[КОРОТКОЕ ЗАДАНИЕ]: Продолжите отрывок из беседы с Бакуниным о том, выстоит ли охваченная революцией страна перед нападением извне. Пишите сразу после его последнего предложения.

[ИЗБРАННЫЙ ОТРЫВОК]:
☆ ☆ ☆ ☆ ☆ ☆ ☆
В. Прежде чем закончить нашу беседу, я хочу задать вам еще один вопрос, правильное решение которого имеет громадное значение для революции. Опыт показывает, и в этом нельзя сомневаться, что страна, поднявшая знамя социальной революции, объятая пламенем гражданской войны, подвергнется ападению извне. Международная буржуазия, во имя собственного спасения, постарается вооружить обманутые народные массы и двинуть их на подавление восставшего против ее господства народа. Сможет ли тогда восставшая страна защитить себя? Не погубит ли ее эта гражданская война? Не отдаст ли она революцию в руки озверелой международной буржуазии, в окружении которой революционная страна будет находиться? Не приведет ли „эта внутренняя борьба между обитателями каждой общины, к которой прибавится еще борьба общин между собою», к победе интервенционистов и к восстановлению опять того же государственно-капиталистического режима?
Бакунин. «Нисколько. История показывает нам, что никогда народы не чувствовали себя такими сильными во внешних отношениях, как в те моменты, когда они внутри представляли из себя взбаломученное море, и что, наоборот, никогда они не были такими слабыми как тогда, когда они были объединены какой нибудь властью или, вообще, когда среди них господствовал стройный порядок. В сущности, это вполне естественно; борьба это — жизнь, а жизнь это — сила. Чтобы убедиться в этом, сравните две эпохи или даже четыре эпохи своей истории: во-первых; Францию после Фронды, развившуюся и закаленную в боях, благодаря борьбе Фронды в молодые годы царствования Людовика XIV, с Францией в его старости, с монархией, твердо установившейся, объединенной, умиротворенной великим королем, — первая, полная побед, вторая — идущая от поражения к поражению, к крушению.
☆ ☆ ☆ ☆ ☆ ☆ ☆
[ПРЕДОСТАВЛЕННЫЕ ЗАПИСИ]:
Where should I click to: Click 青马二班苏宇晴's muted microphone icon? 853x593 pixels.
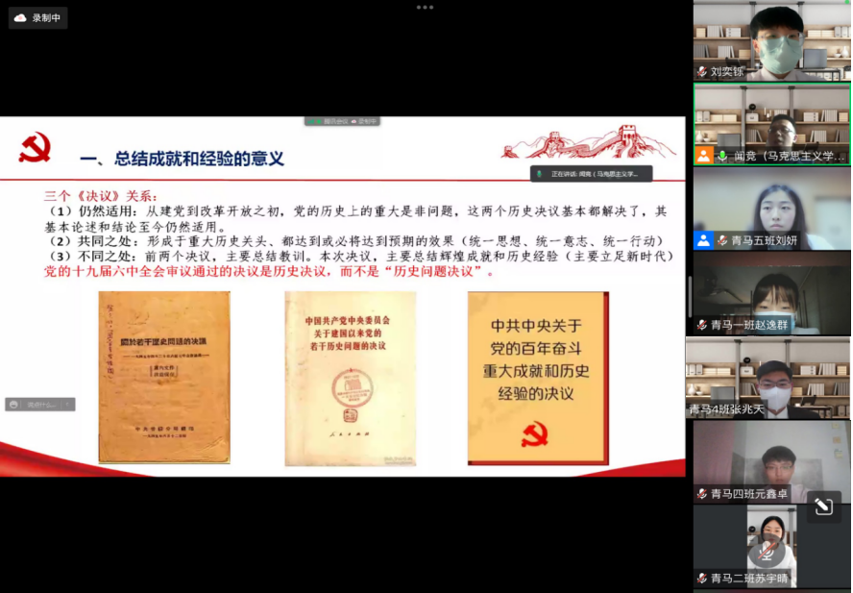pos(702,579)
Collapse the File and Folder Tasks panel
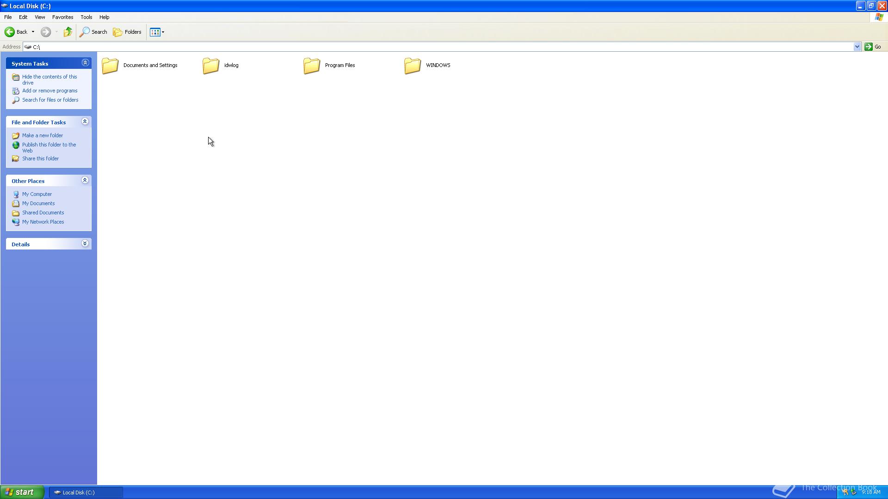 pos(85,122)
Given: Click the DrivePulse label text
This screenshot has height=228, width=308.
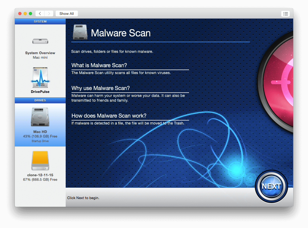Looking at the screenshot, I should pyautogui.click(x=40, y=92).
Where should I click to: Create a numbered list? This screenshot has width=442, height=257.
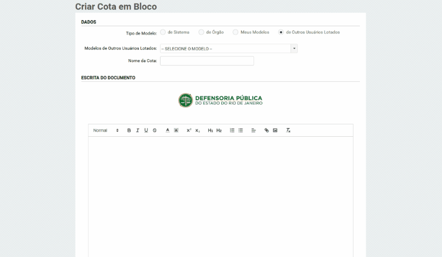[232, 131]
☆ ☆ ☆ ☆ ☆ ☆ ☆
[ОТВЕТ К ЗАДАНИЮ]:
Сравните также 1792 г. с теперешней Францией. В 1792 и 1793 гг. во Франции шла отчаянная гражданская война; движение захватило всю республику, повсюду велось борьба на жизнь и на смерть. И, однако, Франция победоносно вела войну почти со всеми европейскими державами. В 1870 г. Франция, успокоенная, объединенная в империю, побита германской армией и до такой степени деморализована, что заставляет дрожать за свое существование»[19]*.
В. Прошлую беседу мы посвятили социальной революции. Мы выяснили, что, хотя ее усилия и будут направлены против положении, а не против людей, она, тем не менее, неизбежно придет к гражданской войне, ибо имущие классы не пожелают добровольно расстаться со своими привилегиями, и, следовательно, к разрушению не только вещей, но, к сожалению, и людей...
Мы выяснили также благотворное влияние, которое гражданская война окажет на народ, но мы совершенно не затронули отрицательных влияний гражданской воины и ее отрицательных последствии. А для нас, ведь, не может быть сомнений, что гражданская война вызовет у борющихся сторон все раньше глубоко запрятанные и скрытые внешним культурным лоском зоологические инстинкты, инстинкты зверя, она доведет до наивысшего напряжения и обострения классовую ненависть, создаст, так сказать, «классовый патриотизм», нерасчетливо разрушит и уничтожит много материальных и культурных ценностей и т. д. и т. п. Это ясно.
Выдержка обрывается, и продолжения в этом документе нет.